What the task requires: Rewrite the stretch of the listing from the line containing "You are a GUI" through the line containing "This screenshot has height=669, width=1616." as a Markdown table with the columns No. and Line. Number each line, and leave out any blank lines.

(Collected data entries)
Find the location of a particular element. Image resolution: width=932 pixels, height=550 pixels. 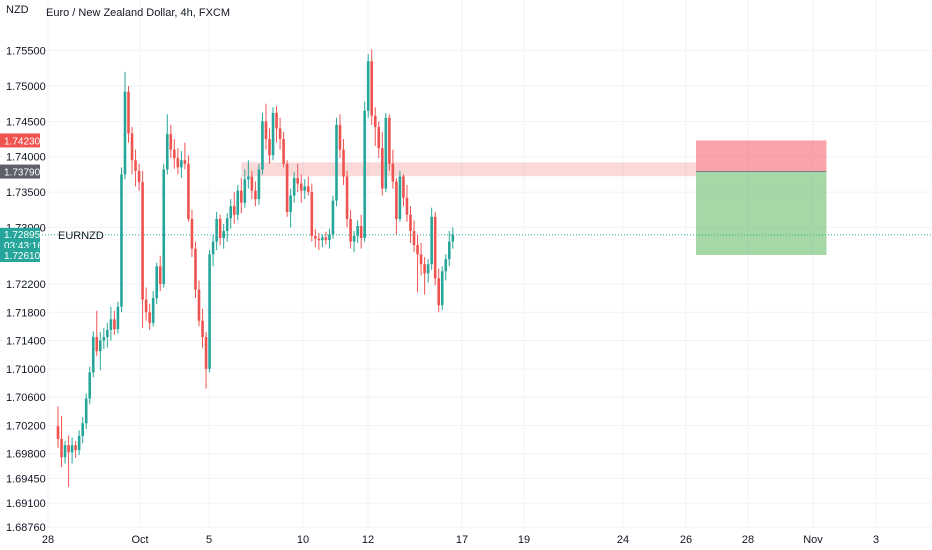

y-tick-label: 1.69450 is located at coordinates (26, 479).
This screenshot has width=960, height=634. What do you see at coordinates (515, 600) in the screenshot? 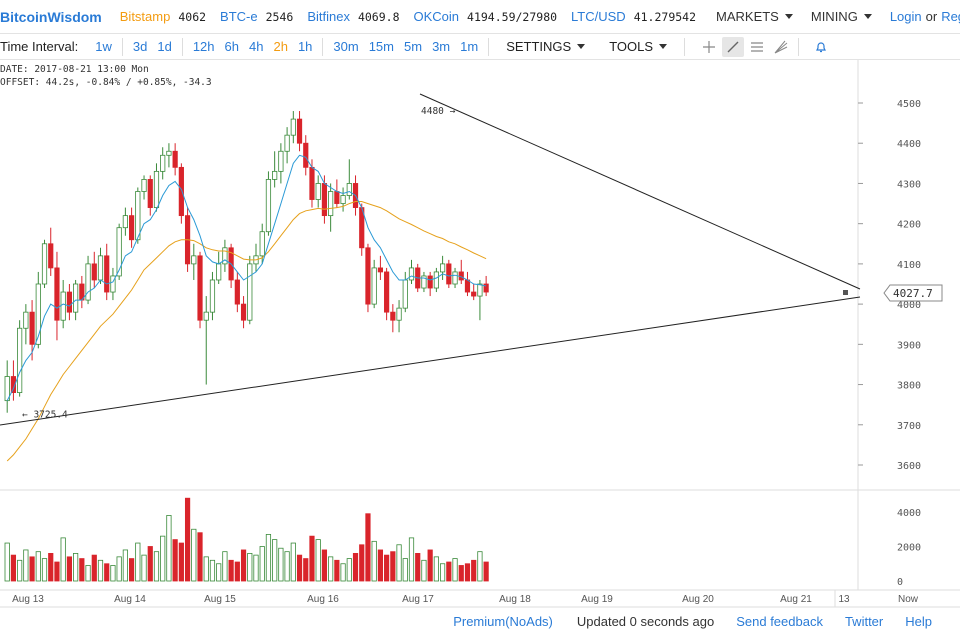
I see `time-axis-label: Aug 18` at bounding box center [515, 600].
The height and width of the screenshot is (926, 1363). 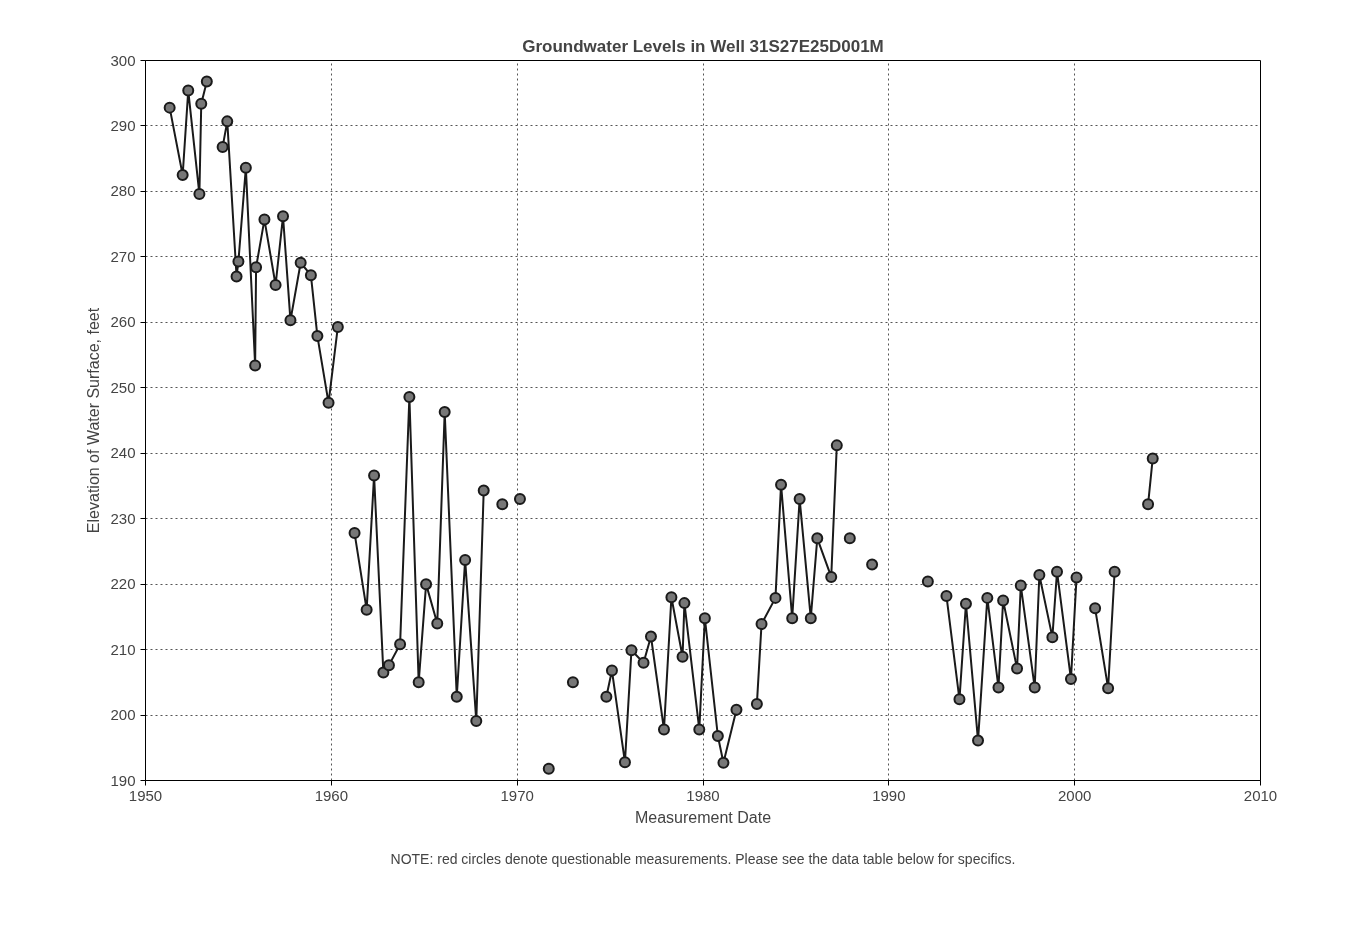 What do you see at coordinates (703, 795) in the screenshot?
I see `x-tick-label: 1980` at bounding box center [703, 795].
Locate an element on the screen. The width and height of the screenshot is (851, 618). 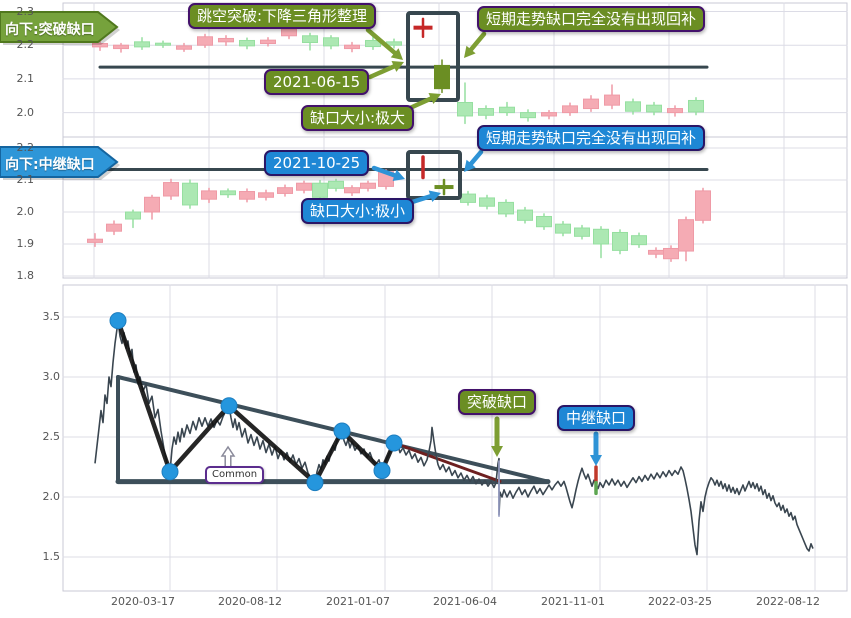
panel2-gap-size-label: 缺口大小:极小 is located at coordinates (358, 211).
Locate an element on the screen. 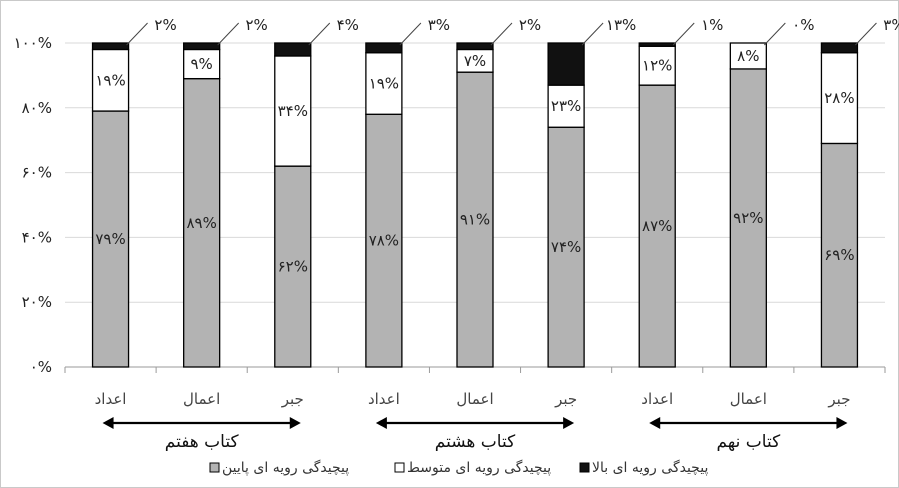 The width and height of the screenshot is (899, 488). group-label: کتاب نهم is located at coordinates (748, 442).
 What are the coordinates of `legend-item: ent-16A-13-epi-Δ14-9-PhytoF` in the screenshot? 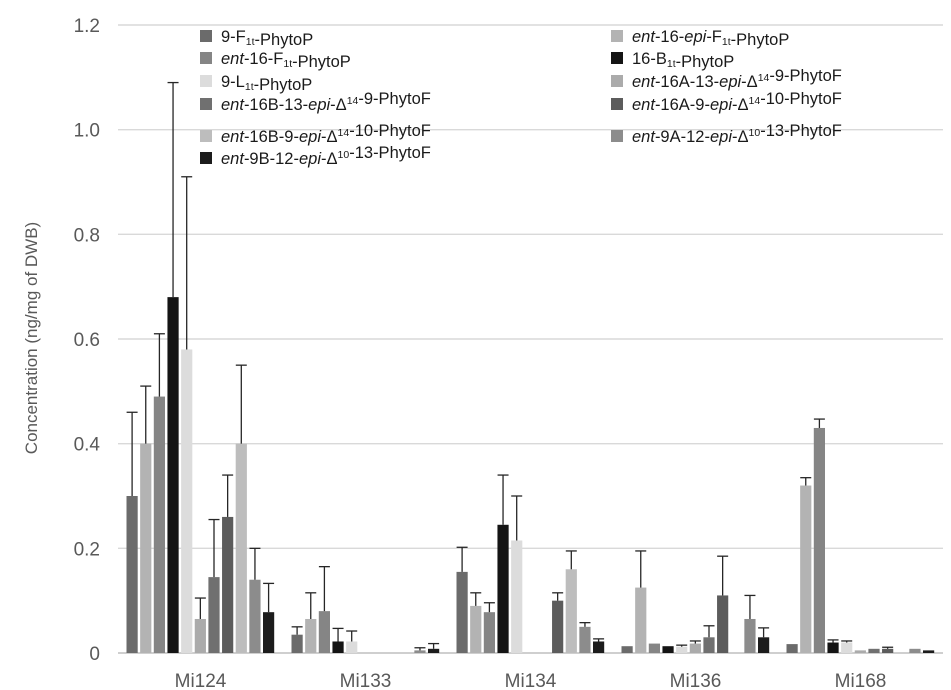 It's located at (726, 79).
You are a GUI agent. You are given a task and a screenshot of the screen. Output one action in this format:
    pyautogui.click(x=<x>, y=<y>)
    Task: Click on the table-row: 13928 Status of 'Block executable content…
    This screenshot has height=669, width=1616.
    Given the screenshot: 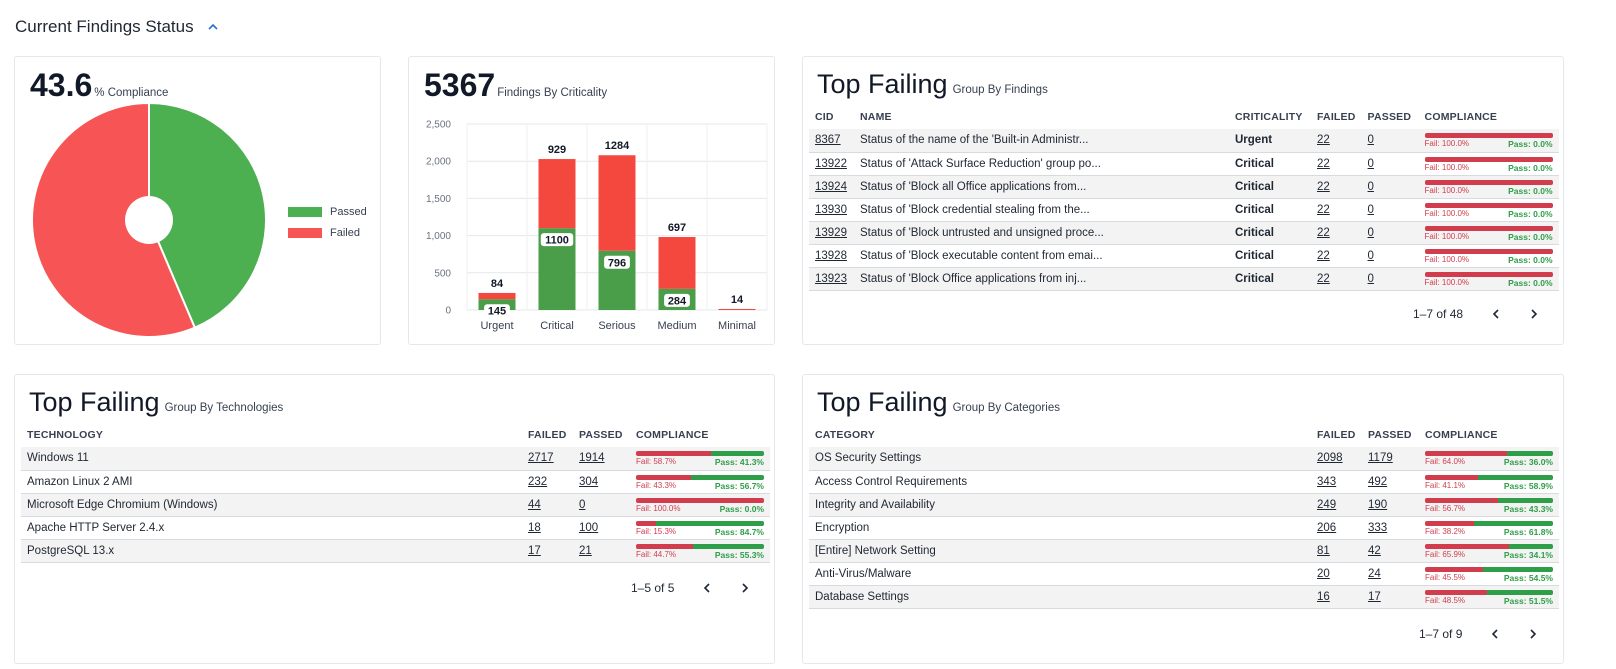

Finished task:
| No. | Line |
|---|---|
| 1 | You are a GUI agent. You are given a task and a screenshot of the screen. Output one action in this format: |
| 2 |     pyautogui.click(x=<x>, y=<y>) |
| 3 |     Task: Click on the table-row: 13928 Status of 'Block executable content… |
| 4 |     This screenshot has height=669, width=1616. |